Op het moment dat het voelt alsof mijn hersenen zich, net als mijn maaginhoud, een weg naar buiten banen, mijn linkerkant niet langer volledig meewerkt, wil ik maar één ding … UIT!!!
Je zou verwachten dat ik na ruim 15 jaar elke dag, elk uur, elke minuut hoofdpijn er wel aan gewend zou zijn. En dat klopt ergens ook wel, de ‘dagelijkse’ hoofdpijnen zijn inmiddels een handige -niet zo fijne- graadmeter voor de mate van overprikkeling/vermoeidheid. Maar migraine hoofdpijn is er één van de buitencategorie. Helaas slaan tot nu toe alle, door de neurologen voorgeschreven, medicijnen (spuitend, slikkend en snuivend) niet aan. Het enige wat een beetje verlichting brengt zijn zware pijnstillers. Maar op het moment van een aanval verlang ik het meest naar een uit-knop.
Afgelopen week was het tweemaal raak. Nog niet hersteld van de eerste aanval vond mijn hoofd het schijnbaar nodig om er een tweede aanval overheen te gooien. Het eerste waar ik aan denk zodra de pijn en mist in mijn hersenen een beetje zijn opgeklaard is ‘Wat heb IK fout gedaan?’. Ook al weet ik inmiddels beter, dat het zomaar optreedt. Zeer waarschijnlijk speelt de schade in mijn hoofd hierbij een rol. Bij een aanval raakt om nog onbekende redenen een deel van mijn brein ontregeld.
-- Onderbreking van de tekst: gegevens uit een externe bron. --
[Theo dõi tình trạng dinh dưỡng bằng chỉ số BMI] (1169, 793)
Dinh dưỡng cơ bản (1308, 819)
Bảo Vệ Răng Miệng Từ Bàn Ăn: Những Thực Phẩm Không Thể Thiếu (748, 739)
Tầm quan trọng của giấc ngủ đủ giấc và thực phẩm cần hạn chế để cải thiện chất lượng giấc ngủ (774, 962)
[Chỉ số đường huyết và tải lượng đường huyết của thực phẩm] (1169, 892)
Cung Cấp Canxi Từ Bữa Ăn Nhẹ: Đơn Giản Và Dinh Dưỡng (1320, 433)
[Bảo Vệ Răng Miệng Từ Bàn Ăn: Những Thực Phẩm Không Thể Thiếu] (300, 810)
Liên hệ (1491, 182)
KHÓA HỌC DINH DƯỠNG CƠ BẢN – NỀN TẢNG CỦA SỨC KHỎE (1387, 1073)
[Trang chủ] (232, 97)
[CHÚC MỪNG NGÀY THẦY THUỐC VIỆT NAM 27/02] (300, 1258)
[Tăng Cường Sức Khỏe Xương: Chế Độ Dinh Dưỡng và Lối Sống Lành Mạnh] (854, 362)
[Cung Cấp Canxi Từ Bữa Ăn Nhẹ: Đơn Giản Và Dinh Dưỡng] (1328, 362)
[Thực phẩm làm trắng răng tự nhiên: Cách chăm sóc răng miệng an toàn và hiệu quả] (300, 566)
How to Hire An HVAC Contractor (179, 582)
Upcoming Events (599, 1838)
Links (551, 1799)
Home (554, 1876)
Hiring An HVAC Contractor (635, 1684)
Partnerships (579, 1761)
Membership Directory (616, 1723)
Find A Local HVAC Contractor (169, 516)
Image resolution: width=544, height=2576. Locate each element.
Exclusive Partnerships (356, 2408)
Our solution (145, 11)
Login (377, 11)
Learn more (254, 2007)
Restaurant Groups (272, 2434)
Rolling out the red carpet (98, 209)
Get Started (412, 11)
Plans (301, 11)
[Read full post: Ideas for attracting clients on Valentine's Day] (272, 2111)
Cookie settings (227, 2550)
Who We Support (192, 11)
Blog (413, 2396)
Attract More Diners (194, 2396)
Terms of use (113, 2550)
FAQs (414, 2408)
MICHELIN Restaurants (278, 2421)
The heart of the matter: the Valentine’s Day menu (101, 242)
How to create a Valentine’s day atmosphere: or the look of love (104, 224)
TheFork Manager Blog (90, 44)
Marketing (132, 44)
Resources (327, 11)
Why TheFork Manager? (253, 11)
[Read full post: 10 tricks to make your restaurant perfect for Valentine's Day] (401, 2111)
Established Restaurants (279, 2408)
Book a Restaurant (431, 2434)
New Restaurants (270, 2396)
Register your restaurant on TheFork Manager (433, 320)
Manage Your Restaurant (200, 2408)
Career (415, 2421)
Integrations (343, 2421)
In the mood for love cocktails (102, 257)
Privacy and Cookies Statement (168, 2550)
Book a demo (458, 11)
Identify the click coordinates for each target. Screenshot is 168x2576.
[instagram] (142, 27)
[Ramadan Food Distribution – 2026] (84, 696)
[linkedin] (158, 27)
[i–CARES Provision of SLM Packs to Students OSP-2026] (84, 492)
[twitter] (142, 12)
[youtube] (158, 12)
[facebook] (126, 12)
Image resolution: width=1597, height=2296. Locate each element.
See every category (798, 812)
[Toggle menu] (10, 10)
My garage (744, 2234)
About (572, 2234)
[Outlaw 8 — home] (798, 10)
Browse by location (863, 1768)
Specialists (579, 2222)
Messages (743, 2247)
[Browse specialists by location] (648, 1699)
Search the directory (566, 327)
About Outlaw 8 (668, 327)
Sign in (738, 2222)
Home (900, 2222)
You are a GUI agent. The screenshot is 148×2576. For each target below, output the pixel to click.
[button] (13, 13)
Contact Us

Gelukkig is de hoofdpijn nu weer op een aanvaardbaar niveau, maar de laatste aanvallen hebben hun sporen achter gelaten. In mijn hoofd en in mijn lichaam. Angst voor een nieuwe aanval, onzekerheid, vermoeidheid en traagheid in mijn doen en laten. Ik wil me niet zo voelen, ik vind het leven zonder aanvallen vaak al lastig genoeg. Al zijn er gelukkig nog genoeg momenten die mijn leven voor mij waardevol maken.
Als ik zeg ‘Zet mij maar uit’, dan betekent dat voor mij nog steeds dat ik ook weer aangezet wil worden. Maar dan wel graag als de aanval voorbij is.